The official, who spoke to reporters on the condition of anonymity to discuss the private conversation, said Blinken had "disabused" Lavrov of any idea Russia might have that U.S. support for Ukraine is wavering.
The official declined to characterize Lavrov's response but said Blinken did not get the impression that there would be any change in Russia's behavior on any of the three points in the near term.
Blinken did not immediately address the encounter but had told the G-20 meeting earlier that Russia’s war with Ukraine could not go unchallenged, according to remarks released by the State Department.
"Unfortunately, this meeting has again been marred by Russia’s unprovoked and unjustified war against Ukraine, deliberate campaign of destruction against civilian targets, and its attack on the core principles of the U.N. Charter," he said.
"We must continue to call on Russia to end its war of aggression and withdraw from Ukraine for the sake of international peace and economic stability," Blinken said. He noted that 141 countries had voted to condemn Russia at the United Nations on the one-year anniversary of the invasion.
Yet, several members of the G-20, including host India, China and South Africa, chose to abstain in that vote and despite appeals from top Indian officials to look beyond their differences over Ukraine and forge consensus on other issues, the foreign ministers were unable to do so or agree on a final communique.
Indian Foreign Minister Subrahmanyam Jaishankar said there were "divergences" on the issue of the war in Ukraine "which we could not reconcile as various parties held differing views." "If we had a perfect meeting of minds on all issues, it would have been a collective statement," Jaishankar said.
Indian Prime Minister Narendra Modi had earlier appealed for all members of the fractured G-20 to reach consensus on issues of particular concern to poorer countries even if the broader East-West split over Ukraine could not overcome.
"We all have our positions and our perspectives on how these tensions should be resolved," Modi said. "We should not allow issues that we cannot resolve together to come in the way of those we can."
China and Russia objected to two paragraphs taken from the previous G-20 declaration in Bali last year, according to a summary of Thursday’s meeting released by India.

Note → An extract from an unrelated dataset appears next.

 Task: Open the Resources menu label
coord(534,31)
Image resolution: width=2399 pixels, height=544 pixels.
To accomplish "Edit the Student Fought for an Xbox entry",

The paragraphs stated that the war in Ukraine was causing immense human suffering while exacerbating fragilities in the global economy, the need to uphold international law, and that "the use or threat of use of nuclear weapons is inadmissible."
Lavrov, who did not mention speaking with Blinken when he held a news conference after the G-20 session, told reporters that Moscow would continue to press its action in Ukraine. He shrugged off Western claims of Russia’s isolation, saying "we aren’t feeling isolated. It’s the West that has isolated itself, and it will eventually come to realize it."
He said Russia remains open to talks on ending the conflict in Ukraine, but he accused the West of effectively blocking such talks.
"They are calling on us to have talks, but I don’t remember any Western colleagues calling on Ukraine to have talks," he said. "They are encouraging Ukraine to continue the war."
Lavrov also mocked U.S. threats against China, which has presented a peace plan for Ukraine that has been applauded by Moscow but dismissed by Washington and its Western allies.
"Our Western colleagues have lost self-control, forgotten their manners and put diplomacy aside, switching exclusively to blackmail and threats." he said.
Russia had no immediate comment on the substance of the conversation, but Russian Foreign Ministry spokesperson Maria Zakharova said Blinken had asked to speak to Lavrov.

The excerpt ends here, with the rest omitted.